README.md

In davidjayjackson/LC:

Title: Analyzing Light Curves, A Practial Guide

Author: Grant Foster

Library creater: David Jackson

Install: devtools::install_github("davidjayjackson/LC")

R scripts and data for book: https://github.com/davidjayjackson/LC-Demo

List of functions to assist in the analyzing of light curves of variable stars.

Function list:

• anova1 == Anova1 1-way ANOVA
• aovper == Period search by Analysis of Variance
• dcdft == date-compensated discrete Fourier transform
• findstart == find starting index of a particular value
• foldit == fold a light curve with a trial period
• fourfit == fit a Fourier series
• movave == compute a moving average
• peak1 == find the main peak (only) in DCDFT or AoVper
• timave == time-based averaging

Apply ANOVA test to data based on a single categorical (factor) variable.

anova1(x,fac,sort=F,progress=F)

• x dependent variable (to be tested for dependence)
• fac factor on which the dependent variable may depend Note: if the variable is numeric, then it is converted to catagorical (a factor) for the test
• sort if TRUE, then the output is sorted into descending order of the number of occurences of each factor
• progress if TRUE, a graph is displayed showing the progress of the computation

Example:

anova1(mag,floor(t/10))

test for changes in "mag" dependent on floor(t/10) as a categorical (rather than numerical) variable.

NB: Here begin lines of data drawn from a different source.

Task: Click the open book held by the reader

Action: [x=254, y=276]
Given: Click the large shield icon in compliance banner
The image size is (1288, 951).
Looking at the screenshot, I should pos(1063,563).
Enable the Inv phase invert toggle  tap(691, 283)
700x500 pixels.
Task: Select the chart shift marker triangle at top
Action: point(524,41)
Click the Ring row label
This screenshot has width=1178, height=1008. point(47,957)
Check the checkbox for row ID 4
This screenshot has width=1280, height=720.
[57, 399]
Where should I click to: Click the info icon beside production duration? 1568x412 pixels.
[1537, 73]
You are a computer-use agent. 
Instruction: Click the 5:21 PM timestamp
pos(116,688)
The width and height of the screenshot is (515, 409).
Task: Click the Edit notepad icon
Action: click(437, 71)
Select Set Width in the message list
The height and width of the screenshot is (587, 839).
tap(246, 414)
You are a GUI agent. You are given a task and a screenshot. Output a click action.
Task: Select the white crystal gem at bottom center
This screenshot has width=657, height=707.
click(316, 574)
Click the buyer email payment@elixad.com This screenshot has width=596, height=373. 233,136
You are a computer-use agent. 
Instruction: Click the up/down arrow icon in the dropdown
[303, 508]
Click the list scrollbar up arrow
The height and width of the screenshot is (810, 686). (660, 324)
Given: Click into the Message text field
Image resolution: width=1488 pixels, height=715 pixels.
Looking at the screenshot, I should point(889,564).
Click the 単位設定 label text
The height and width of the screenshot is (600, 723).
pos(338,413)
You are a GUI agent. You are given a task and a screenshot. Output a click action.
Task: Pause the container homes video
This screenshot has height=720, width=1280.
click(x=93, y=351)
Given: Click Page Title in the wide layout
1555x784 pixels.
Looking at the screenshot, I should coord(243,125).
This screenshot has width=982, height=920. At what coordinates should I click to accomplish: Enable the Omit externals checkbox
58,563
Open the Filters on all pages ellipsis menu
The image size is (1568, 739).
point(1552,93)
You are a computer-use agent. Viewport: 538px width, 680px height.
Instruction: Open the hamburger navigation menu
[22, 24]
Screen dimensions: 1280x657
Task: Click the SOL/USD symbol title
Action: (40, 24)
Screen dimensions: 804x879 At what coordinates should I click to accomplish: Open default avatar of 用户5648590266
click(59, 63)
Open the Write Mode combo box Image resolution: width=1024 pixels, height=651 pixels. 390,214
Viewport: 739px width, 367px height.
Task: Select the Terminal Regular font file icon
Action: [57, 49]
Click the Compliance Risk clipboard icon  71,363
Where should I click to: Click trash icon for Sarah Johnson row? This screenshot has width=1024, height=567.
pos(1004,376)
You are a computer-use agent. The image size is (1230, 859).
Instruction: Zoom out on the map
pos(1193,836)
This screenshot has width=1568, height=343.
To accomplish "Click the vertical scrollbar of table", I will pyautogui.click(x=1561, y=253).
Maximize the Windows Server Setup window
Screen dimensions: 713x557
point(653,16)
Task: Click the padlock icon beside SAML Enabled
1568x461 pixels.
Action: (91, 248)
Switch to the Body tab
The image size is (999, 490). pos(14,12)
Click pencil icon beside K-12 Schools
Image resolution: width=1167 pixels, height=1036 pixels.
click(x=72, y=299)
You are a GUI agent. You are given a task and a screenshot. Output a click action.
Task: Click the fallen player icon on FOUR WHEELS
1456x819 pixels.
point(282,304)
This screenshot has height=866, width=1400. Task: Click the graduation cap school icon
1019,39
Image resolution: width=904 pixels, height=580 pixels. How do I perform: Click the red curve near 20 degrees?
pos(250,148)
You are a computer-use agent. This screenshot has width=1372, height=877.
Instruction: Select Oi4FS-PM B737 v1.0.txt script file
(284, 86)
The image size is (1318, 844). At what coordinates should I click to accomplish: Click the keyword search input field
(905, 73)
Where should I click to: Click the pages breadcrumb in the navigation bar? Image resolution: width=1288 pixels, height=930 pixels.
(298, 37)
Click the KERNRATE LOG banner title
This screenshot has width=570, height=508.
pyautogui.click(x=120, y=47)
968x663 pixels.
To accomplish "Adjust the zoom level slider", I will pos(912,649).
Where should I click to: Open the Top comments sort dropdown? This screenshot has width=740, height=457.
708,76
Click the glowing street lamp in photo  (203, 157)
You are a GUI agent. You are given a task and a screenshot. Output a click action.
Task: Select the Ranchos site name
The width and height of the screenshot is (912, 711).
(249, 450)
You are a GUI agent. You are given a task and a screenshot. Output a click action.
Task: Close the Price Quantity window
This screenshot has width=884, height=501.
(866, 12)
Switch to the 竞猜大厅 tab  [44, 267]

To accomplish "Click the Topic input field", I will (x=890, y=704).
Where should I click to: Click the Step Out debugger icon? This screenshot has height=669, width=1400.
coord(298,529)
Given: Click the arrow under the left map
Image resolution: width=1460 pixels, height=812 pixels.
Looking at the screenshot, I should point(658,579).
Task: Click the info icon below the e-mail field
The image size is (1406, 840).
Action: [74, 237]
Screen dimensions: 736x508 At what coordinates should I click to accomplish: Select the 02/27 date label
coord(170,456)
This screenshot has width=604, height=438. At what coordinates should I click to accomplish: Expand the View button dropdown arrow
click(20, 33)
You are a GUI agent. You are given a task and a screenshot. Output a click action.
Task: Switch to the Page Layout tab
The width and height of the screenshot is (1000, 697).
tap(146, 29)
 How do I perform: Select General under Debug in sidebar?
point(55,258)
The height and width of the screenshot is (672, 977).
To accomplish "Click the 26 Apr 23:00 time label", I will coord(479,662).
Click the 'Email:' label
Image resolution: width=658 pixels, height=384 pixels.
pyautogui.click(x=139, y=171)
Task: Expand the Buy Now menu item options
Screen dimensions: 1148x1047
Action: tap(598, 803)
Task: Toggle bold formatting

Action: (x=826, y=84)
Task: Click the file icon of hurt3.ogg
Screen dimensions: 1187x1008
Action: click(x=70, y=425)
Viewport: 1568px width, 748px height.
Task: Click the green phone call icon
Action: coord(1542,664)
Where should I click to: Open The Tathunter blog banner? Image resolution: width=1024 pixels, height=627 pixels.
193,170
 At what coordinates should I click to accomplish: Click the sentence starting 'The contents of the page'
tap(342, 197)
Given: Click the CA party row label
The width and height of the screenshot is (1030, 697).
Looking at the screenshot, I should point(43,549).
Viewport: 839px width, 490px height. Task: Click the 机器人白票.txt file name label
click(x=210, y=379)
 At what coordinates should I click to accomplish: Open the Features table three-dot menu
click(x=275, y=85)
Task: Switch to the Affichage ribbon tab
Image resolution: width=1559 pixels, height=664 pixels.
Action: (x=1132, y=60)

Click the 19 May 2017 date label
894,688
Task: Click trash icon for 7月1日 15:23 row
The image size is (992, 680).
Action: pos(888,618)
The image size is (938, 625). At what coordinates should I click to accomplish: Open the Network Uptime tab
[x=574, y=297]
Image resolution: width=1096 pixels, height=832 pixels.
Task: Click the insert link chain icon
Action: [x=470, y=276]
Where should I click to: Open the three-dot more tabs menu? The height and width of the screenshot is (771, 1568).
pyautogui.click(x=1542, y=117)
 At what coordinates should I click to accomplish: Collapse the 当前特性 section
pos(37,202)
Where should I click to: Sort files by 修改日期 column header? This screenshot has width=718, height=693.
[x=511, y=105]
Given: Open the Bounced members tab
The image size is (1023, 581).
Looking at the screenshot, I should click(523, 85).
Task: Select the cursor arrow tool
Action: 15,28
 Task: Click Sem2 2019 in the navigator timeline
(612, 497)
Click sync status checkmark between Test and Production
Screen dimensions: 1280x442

This is quivalent to using 10-day wide bins

anova1(mag,obs)

test for changes in "mag" dependent on the variable "obs" -- which might be observer I.D. In this case it's OK if "obs" is a string variable -- since the anova1 routine converts the variable to a factor anyway, numeric variables are treated the same as non-numerics.

aovper

                    **********
                    * aovper *
                    **********

aovper(t,x,lowfreq=0,hifreq=0,bins=4,resmag=1,plot=T,outfile=NULL)

• t vector of times of observation
• x vector of data values
• lowfreq lowest frequency to test
• hifreq highest frequency to test
• bins number of bins to use in AoV computation
• resmag resolution magnification. The number of frequencies tested for a given frequency range is multiplied by this parameter
• plot if TRUE, the periodogram is plotted outfile if a string variable rather than null, the results are written to a file of this name

Examples:

• aovper(t,x) # compute the AoV periodogram # for x as a function of t
• aovper(t,x,0,.02) # compute the AoV periodogram # for frequencies from 0 to 0.02
• aovper(t,x,bins=12) # compute the AoV periodogram using # 12 bins rather than the default 4
• aovper(t,x,0,.01,resmag=10) # compute the AoV periodogram for # frequencies from 0 to 0.01, scanning # frequency space at 10 times higher # than the usual resolution (i.e., # oversampling by a factor of 40 # rather than the default factor of 4

dcdft Compute the DCDFT periodogram.

dcdft(t,x,lowfreq=0,hifreq=0,resmag=1,plot=T,outfile=NULL)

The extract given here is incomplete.